Wang Jian (汪建; born 13 April 1954) is a Chinese geneticist and businessman. He is Chairman and co-founder of the BGI Genomics (formerly Beijing Genomics Institute).

==Education==
He graduated in 1979 from Hunan Medical College and in 1986 graduated with a Master's in Integrated Medicines from the Beijing University of Chinese Medicine. From 1988 to 1994, he was a research fellow at the University of Texas, the University of Iowa and the University of Washington, working on cell proliferation and differentiation.

==Career==
After returning to China in 1994 to set up Jubilee Biotechnology, this provided much of the initial capital used to set up the Beijing Genomics Institute with Yang Huanming, Liu Siqi and Yu Jun in 1999 in order to engage in research contributing to the Human Genome Project. After this work he was involved in the sequencing of the rice genome, first Asian human reference genome and numerous other large-scale genomics projects. In 2003, he was involved in the efforts to sequence and contain the SARS coronavirus, meeting with former General Secretary of the Chinese Communist Party Hu Jintao who praised BGI's contribution. In 2007, the Beijing Genomics Institute become just BGI when it was relocated to Shenzhen as "the first citizen-managed, non-profit research institution in China". As the largest shareholder in BGI's holding company, in 2019 his net worth was estimated by Forbes to be US$1.2 billion. In January 2020, he travelled to Wuhan to set up a situation room tackling the COVID-19 disease outbreak, helping coordinate the development of diagnostic tests and a 2000-sq-meter emergency detection laboratory built in 5 days.

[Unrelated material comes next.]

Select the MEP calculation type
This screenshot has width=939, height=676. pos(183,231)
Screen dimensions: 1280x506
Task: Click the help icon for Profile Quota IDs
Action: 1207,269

Devoted to fitness and believing health and longevity to be the first priority of BGI, he has climbed and skied on some of the highest mountains in the world, including summiting Mount Everest. On top of participating in surveys to the North and South Poles, in late 2021 he participated in a 53-day expedition sampling organisms at the Challenger Deep, the deepest known point of the seabed at the southern end of the Mariana Trench. Making dives to depths of under 10,000m in the manned submersible vehicle Fendouzhe, and making him at 67 years of age one of the only people to have been to the highest and lowest points on earth.